Published 10 February 2006

While the debate over the NSA domestic spying rages on, niche companies emerge to offer compliance services to small telecoms and ISPs

The question of whether President Bush’s use of the National Security Agency (NSA) for domestic spying (what the administration now calls “terror surveillance”) is allowed by the Constitution will be debated for a long time yet, but there is no need to wait for the answer to the question of whether there is money to be made in this domestic spying. The answer is “Yes.” Even before the NSA’s foray into domestic eavesdropping, it was becoming clear that phone and Internet companies would need help meeting the steady increase in law-enforcement requests for customer calling and e-mail information.

Michael Warren, a former FBI agent, formed a company that won business from U.S. telecom, cable, and ISPs, and sold it last year for an undisclosed amount. Warren now works for Sterling, Virginia-based NeuStar, which bought his company. “There’s been a significant increase in demand and pressure on companies for providing records, tracing calls and wiretapping,” Warren told the Wall Street Journal. “That’s led to a great deal of strain on carriers.”

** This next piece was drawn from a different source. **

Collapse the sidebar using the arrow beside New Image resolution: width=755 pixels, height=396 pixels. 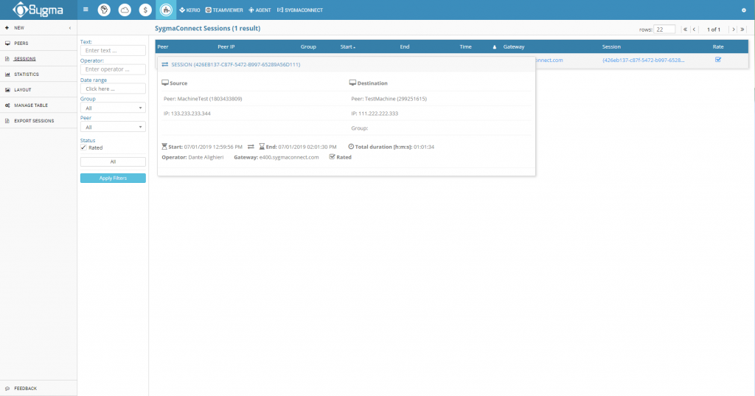(x=70, y=28)
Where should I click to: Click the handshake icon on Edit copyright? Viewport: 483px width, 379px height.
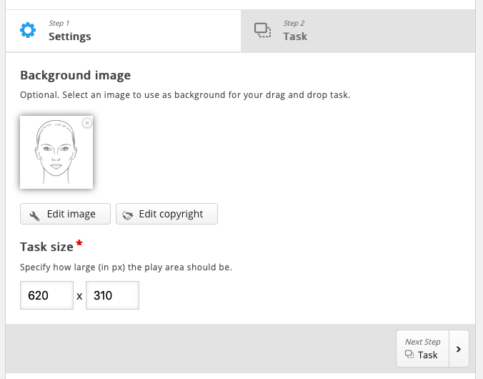tap(127, 215)
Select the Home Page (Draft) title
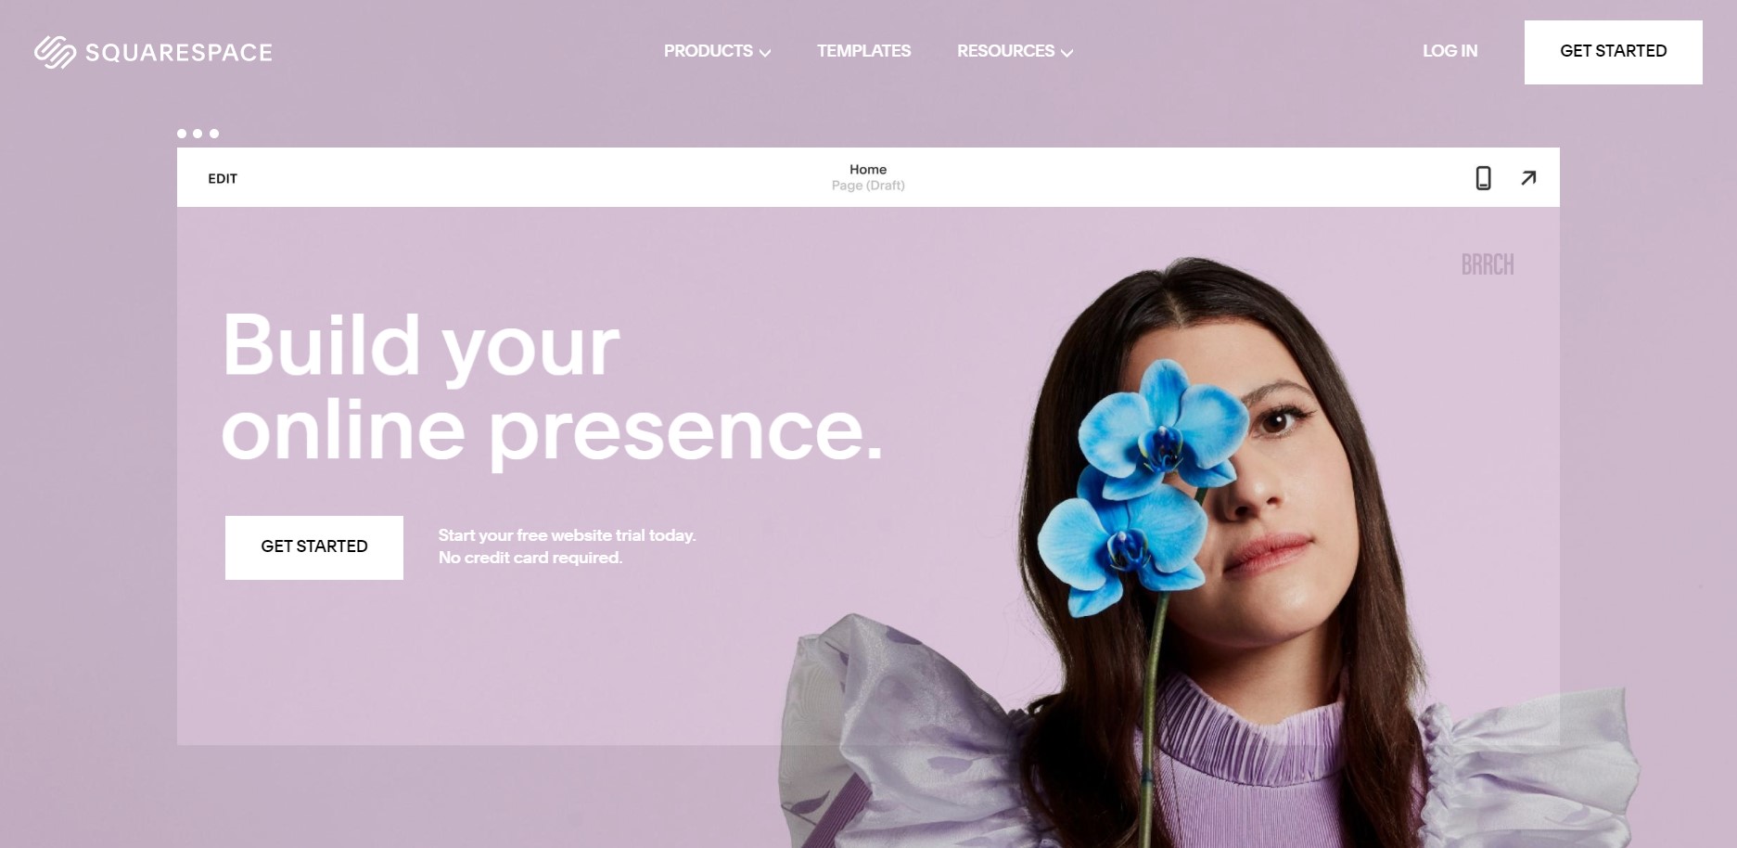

Setting aside the warrant-less NSA wire tapping, there has been a dramatic increase in recent years in the number of court-approved wiretaps. The number of telephone wiretaps from 2000 to 2004 authorized by state and federal judges increased by 44 percent to 1,710. This has led smaller telecom companies to seek help from outsiders in order to comply with the court-ordered subpoenas. An industry has been created.

Mountain View, California-based VeriSign, which manages the Internet’s .com and .net domain-name suffixes, launched its assistance business after the 9/11 terrorist attacks. San Jose, California-based SS8 Networks began as an Internet equipment company in 1999, but in 2001 changed focus and now helps other companies meet law-enforcement requests. Phone companies need that help. Monroe, Louisiana-based CenturyTel, a fixed-line phone company and ISP, is serving 2.5 million customers, and last year it received about 1,500 subpoenas and court orders for customer data last year. Stacey Goff, CenturyTel’s legal counsel, says: “A few years ago it was drugs and divorces, that was it. Now, we’re getting requests on more-sensitive matters.”

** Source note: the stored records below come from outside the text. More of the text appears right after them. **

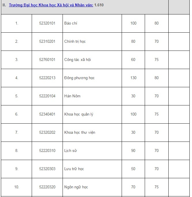Click the Hán Nôm major cell
The width and height of the screenshot is (192, 197).
[72, 96]
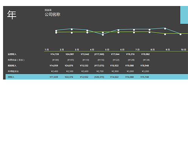The width and height of the screenshot is (188, 144).
Task: Click the light blue rectangle at top right
Action: point(184,15)
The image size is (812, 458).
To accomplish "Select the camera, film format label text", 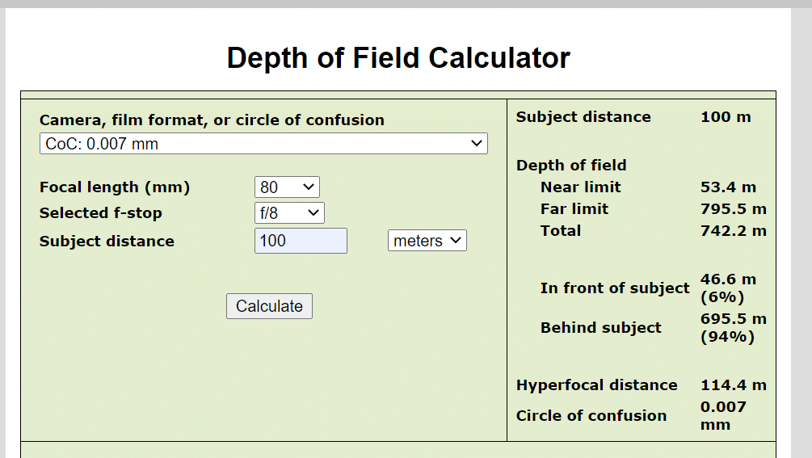I will [212, 120].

The companies in the sector sell software which simplifies the process of reviewing tens of thousands of phone-call records, but some third parties also provide assistance by setting up in-house compliance procedures, interacting with law-enforcement agencies, and providing access to networks for wiretaps.

The NSA eavesdropping has mostly involved the larger carriers with international lines. These larger companies are required under the 1994 Communications Assistance for Law Enforcement Act to install equipment to help law enforcement keep up with advances in technology. The 2001 Patriot Act now mandates the ISPs now must also comply with the 1994 act.